I. INTRODUCTION There is an increasing demand for high efficiency and high

quality of power transmission world wide. In this context the modern High Voltage DC Transmission (HVDC) and Flexible AC Transmission Systems (FACTS) gains more importance and utilization in today’s power transmission system. Both HVDC and FACTS systems use power electronic converters for the power conversion and power quality control. Therefore the performance and quality of converter systems depend much on the key component- high power thyristors. Since its introduction in the HVDC application late sixties of last century, thyristor technology has continuously further developed to higher power rating over last decades (Fig.1). The first thyristors used had a silicon wafer with a diameter of 33mm. They had a peak blocking voltage of 1600V and supported a direct current of up to 1000 A. For higher current ratings, thyristors were connected directly in parallel. Over the last thirty years, the device ratings were permanently increased. Today silicon wafers of 6 inch diameter can be manufactured; the peak blocking voltage per device is 8000V and a d.c. current of 4500A can be handled without parallel connection.

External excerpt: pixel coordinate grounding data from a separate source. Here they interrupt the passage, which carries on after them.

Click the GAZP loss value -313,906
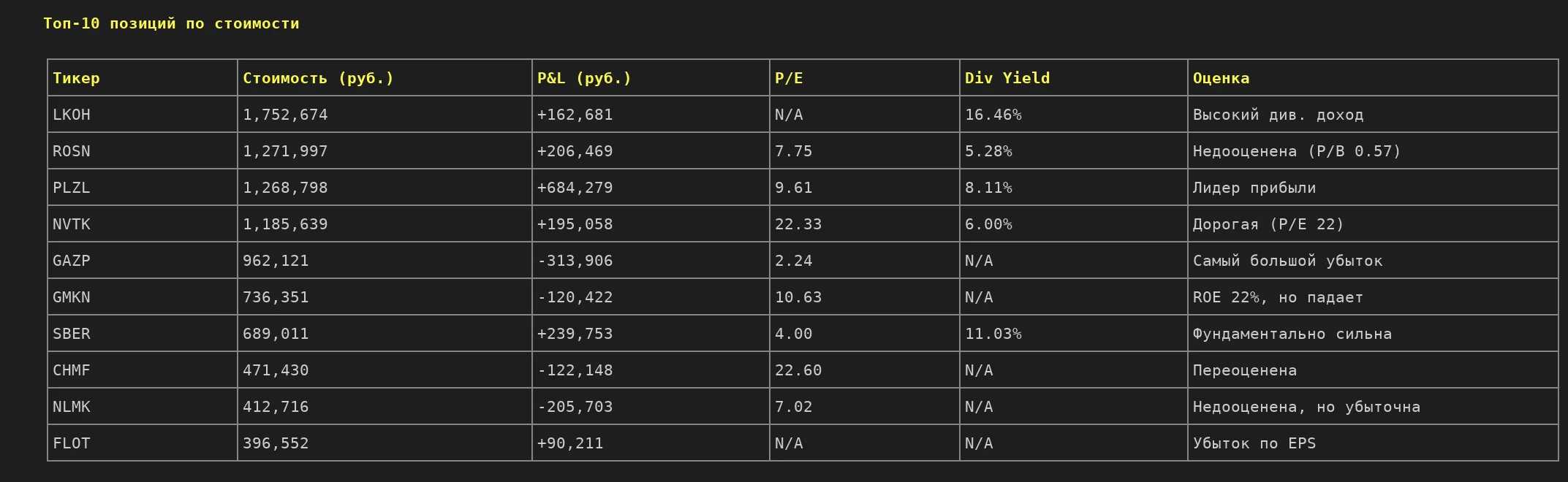Viewport: 1568px width, 482px height. [x=575, y=261]
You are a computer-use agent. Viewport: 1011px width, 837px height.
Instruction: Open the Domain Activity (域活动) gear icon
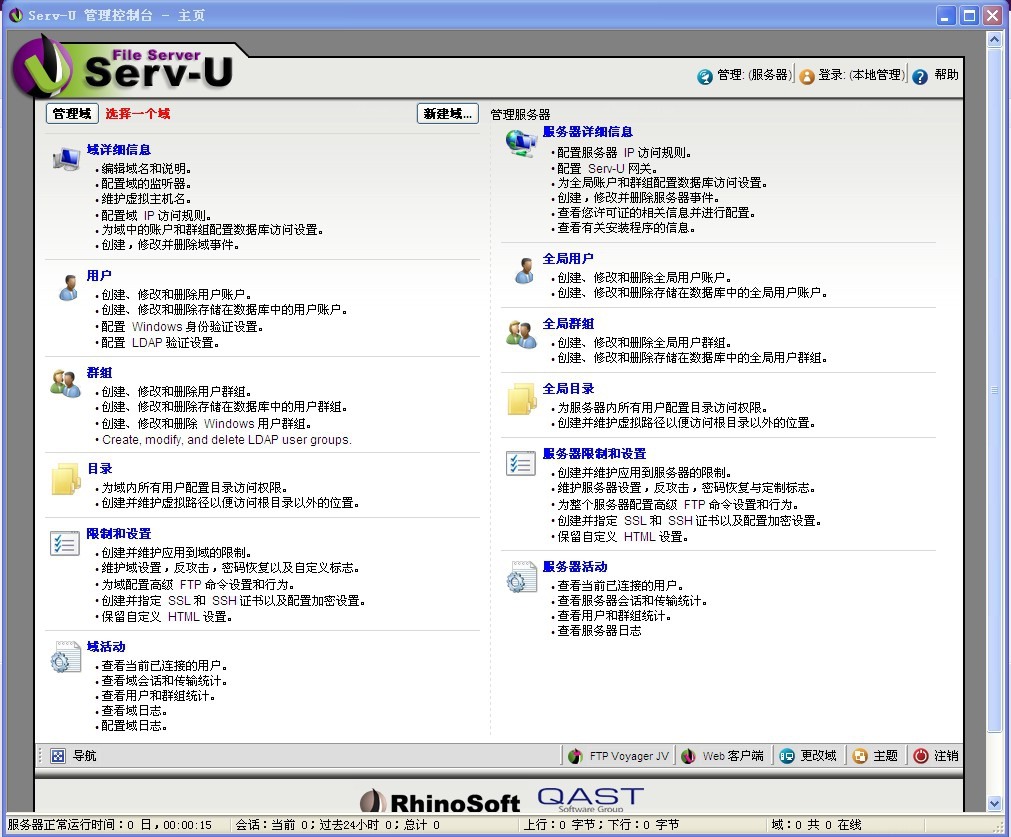coord(66,658)
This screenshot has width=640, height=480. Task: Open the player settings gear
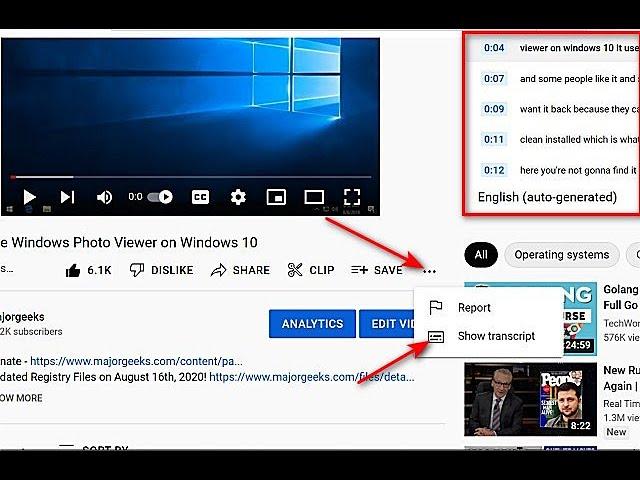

The increase of thyristor’s power rating goes hand in hand

with increased demand for larger HVDC power transmission schemes. Particularly the need to maximize the utilization of

land and space for transmission lines requires higher transmission voltage, which reduced the transmission losses as well. During last decades most bulk HVDC transmission schemes worldwide have been built with 500 kV as rated dc voltage. Recently years there are several large HVDC transmission schemes under planning in China, India and Brazil, which have a transmission distances between 1000 km and 2000 km. Ultra high dc voltage (UHVDC) in the range 800 kV is the preferred dc voltage level for these applications.

0

2

4

6

8

1970 1980 1990 2000 2010

Fig. 1: Development of voltage rating (blue line) in kV and current rating (red line) in kA of power thyristors

While the first 800 kV HVDC project Yun-Guang has a power rating of 5000 MW, other 800 kV HVDC projects has a significant higher dc current. Xiangjiaba-Shanghai Project has a power rating of 6400 MW (dc current =4 kA) and Jinping UHVDC Project has the highest bipole rating of 7200 MW with rated dc current of 4.5 kA. In order to provide an optimized converter design to cover these high dc current and voltage application, new thyristors with larger diameters have been developed.

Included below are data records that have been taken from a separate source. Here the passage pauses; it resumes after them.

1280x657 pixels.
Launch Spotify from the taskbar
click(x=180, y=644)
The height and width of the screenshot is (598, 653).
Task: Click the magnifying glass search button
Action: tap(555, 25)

II. STATE OF ART OF MODERN THYRISTOR TECHNOLOGY In 1960 the development of thyristors (also called SCRs =

silicon controlled rectifier) was started; since that time many development steps followed in order to increase the power capability of the devices and to improve the reliability.

Power thyristors are manufactured from highly pure

monocrystaline silicon. They are so called NPNP semiconductors. This means that they consist of four layers which are doped alternately with P and N (Fig. 2). The outer, highly doped zones are the emitting zones; the weakly doped, inner layers are the base zones. The control connection G is located on the P base; J1-J3 designate the junctions between individual zones. The off-state voltage in the reverse direction is blocked at junction J1 between P-emitter and N-base. The off-state voltage in the forward direction is blocked at junction J2 between P-base and N-base.

Fig. 2: Schematic cross section illustration of a high power thyristor

Thyristors are fast but not ideal switches. Several of the imperfections of the thyristor in comparison with the ideal switch can be recognized in the static V/I-characteristic of the thyristor. In the presence of off-state voltage, an off-state

current (several mA) flows both in the forward direction and in the reverse direction.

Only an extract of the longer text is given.